- _EXCERPT_:
3 ICL made such applications which came before me on 14 July 1998. The second order sought is relevant for present purposes. It was that: "The limits fixed by O 66 r 16 (repealed 7 February 1992) of the Supreme Court Rules not apply to the taxation of the first defendant's costs." That application was opposed by the plaintiffs, but the matters they raise in the present proceedings were not argued. They opposed the application on its merits.

4 I did not, however, deal with the merits, taking the view that, O 66 r 16 having been repealed by amendments to the rules made and published in the Government Gazette of 7 February 1992, p687, the limits to the amounts which could be awarded on taxation of costs formerly provided by the rule would not apply to this taxation. I said I would not make the order sought in par 2 of the application because it was not necessary to do so. I took that view, as I then said, because:


    "…it seems to me that the process of repeal of O 66 r 16 results in the effect which that order would obtain from the court. In my view O 66 r 16 formerly applied to the process of taxation and the final outcome of that process. And so whilst it continued in operation until its repeal, it conditioned the process of taxation unless the limits were interfered with or removed. Once that rule was repealed it seems to me to be clear that it prospectively removed the limit, in relation to any of the periods formerly dealt with in the rule, from the process of taxation


(Page 5)
    which would thereafter occur, and it seems to me that an order in terms of par 2 is unnecessary. The view I take is that those limits will no longer apply to condition the process of the taxation of the first defendant's costs."

5 ICL brought in its bill and costs were taxed in the sum of $50,299.98. If the former O 66 r 16 continued to govern this taxation, it was, so far as material in the following terms:

    "Subject to the provisions of these rules and to the provisions of the Legal Practitioners Act1893 permitting a solicitor to make a written agreement as to costs with his client -

    (1) The costs of or in relation to a party to an action or other proceeding (inclusive of counsel fees but exclusive of other disbursements) -


      (a) recoverable by one party from another party; or

      (b) payable by a party to his own solicitor,

      shall not exceed -


        (viii) the sum of $21,800 where the action or other proceeding is commenced on or after 1 January 1986."

    And so it can be seen that the costs as taxed in this case were well in excess of the limit of the amount which could be allowed on taxation if the former r 16 continued to govern that process.

6 The allocatur was not signed and on 25 November 1998 the plaintiffs filed and served their written objection to the award of costs in excess of the sum of $21,800 on the ground of the continued application of O 66 r 16(1)(a)(viii). The taxing officer, Registrar Powell, reviewed his taxation under O 66 r 53 and r 54. He gave a carefully reasoned decision on 22 January 1999 holding that the award should stand. He took the view that the plaintiffs were precluded from raising their objection by reason of an issue estoppel arising out of my decision given on 14 July 1998 in the terms to which I have referred above. However, in case he was in error in that view, he went on to consider whether and if so when O 66 r 16 had been repealed and in the event, concluding that that had occurred, he asked himself the question whether the repeal had
(Page 6)

- _DATA EXCERPTS_:
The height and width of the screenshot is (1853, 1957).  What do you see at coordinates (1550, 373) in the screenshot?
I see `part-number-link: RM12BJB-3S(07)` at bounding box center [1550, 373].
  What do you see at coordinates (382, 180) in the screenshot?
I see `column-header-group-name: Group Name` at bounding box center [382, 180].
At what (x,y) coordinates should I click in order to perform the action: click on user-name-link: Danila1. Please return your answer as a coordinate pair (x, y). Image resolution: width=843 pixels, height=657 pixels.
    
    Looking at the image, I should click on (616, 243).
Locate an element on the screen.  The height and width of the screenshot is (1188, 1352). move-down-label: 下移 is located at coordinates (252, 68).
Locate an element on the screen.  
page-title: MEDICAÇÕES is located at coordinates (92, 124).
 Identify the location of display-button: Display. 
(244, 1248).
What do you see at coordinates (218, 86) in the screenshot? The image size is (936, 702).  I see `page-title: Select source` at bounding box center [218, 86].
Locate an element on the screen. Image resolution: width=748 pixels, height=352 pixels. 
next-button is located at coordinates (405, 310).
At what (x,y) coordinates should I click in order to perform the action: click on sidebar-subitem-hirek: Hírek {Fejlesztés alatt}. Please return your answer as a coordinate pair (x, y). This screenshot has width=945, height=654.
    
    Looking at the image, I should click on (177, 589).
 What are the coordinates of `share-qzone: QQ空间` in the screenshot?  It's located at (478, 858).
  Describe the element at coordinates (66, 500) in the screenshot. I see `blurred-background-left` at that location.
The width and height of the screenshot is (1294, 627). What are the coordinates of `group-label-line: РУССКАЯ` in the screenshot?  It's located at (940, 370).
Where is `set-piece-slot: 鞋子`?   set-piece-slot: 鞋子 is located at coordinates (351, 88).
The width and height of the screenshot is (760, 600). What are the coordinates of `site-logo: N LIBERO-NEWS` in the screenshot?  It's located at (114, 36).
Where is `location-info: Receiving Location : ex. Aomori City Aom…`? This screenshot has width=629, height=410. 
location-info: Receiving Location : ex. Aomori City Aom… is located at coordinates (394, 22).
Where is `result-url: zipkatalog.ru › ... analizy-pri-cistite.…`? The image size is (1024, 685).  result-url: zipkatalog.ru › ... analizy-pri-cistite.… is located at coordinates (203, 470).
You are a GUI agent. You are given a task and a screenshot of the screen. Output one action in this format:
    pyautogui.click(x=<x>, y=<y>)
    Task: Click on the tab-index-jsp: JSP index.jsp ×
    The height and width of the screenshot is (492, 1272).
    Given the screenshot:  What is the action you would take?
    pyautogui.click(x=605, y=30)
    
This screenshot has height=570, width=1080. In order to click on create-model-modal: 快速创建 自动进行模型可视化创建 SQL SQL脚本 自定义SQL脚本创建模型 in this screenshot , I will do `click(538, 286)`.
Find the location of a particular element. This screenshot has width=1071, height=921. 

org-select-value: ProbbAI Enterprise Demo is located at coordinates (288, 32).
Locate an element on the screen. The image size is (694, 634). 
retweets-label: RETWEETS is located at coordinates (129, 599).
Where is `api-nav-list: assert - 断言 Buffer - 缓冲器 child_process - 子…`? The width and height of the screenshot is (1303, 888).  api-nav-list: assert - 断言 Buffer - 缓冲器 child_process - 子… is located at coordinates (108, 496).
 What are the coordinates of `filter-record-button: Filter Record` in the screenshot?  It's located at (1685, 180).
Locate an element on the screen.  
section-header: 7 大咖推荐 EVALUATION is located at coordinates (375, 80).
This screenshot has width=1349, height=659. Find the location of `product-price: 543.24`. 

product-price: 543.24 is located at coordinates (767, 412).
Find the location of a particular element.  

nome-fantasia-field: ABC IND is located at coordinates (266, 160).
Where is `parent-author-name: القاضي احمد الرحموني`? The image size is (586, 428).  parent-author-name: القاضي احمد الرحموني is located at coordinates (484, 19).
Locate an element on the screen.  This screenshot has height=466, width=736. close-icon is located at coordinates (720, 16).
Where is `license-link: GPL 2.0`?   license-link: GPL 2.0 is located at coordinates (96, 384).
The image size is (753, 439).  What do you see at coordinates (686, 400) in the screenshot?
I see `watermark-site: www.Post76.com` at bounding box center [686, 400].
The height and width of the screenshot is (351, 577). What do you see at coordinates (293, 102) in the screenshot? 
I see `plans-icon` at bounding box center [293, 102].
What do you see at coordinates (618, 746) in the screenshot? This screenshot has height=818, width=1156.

- _PROBLEMS TO SOLVE_:
1. In the costs ruling, why did the judge decline to make the order sought in par 2 of ICL's application? Answer in one to three sentences.
2. Reproduce word for word the part of the costs ruling that opens with the words containing "shall not exceed" and closes with "govern that process.".

- _LIST OF ANSWERS_:
1. He considered the order unnecessary. O 66 r 16 had been repealed on 7 February 1992, and in his view that repeal prospectively removed the limits from any taxation held afterward. Those limits would therefore no longer apply to the taxation of the first defendant's costs.

2.
shall not exceed -


        (viii) the sum of $21,800 where the action or other proceeding is commenced on or after 1 January 1986."

    And so it can be seen that the costs as taxed in this case were well in excess of the limit of the amount which could be allowed on taxation if the former r 16 continued to govern that process.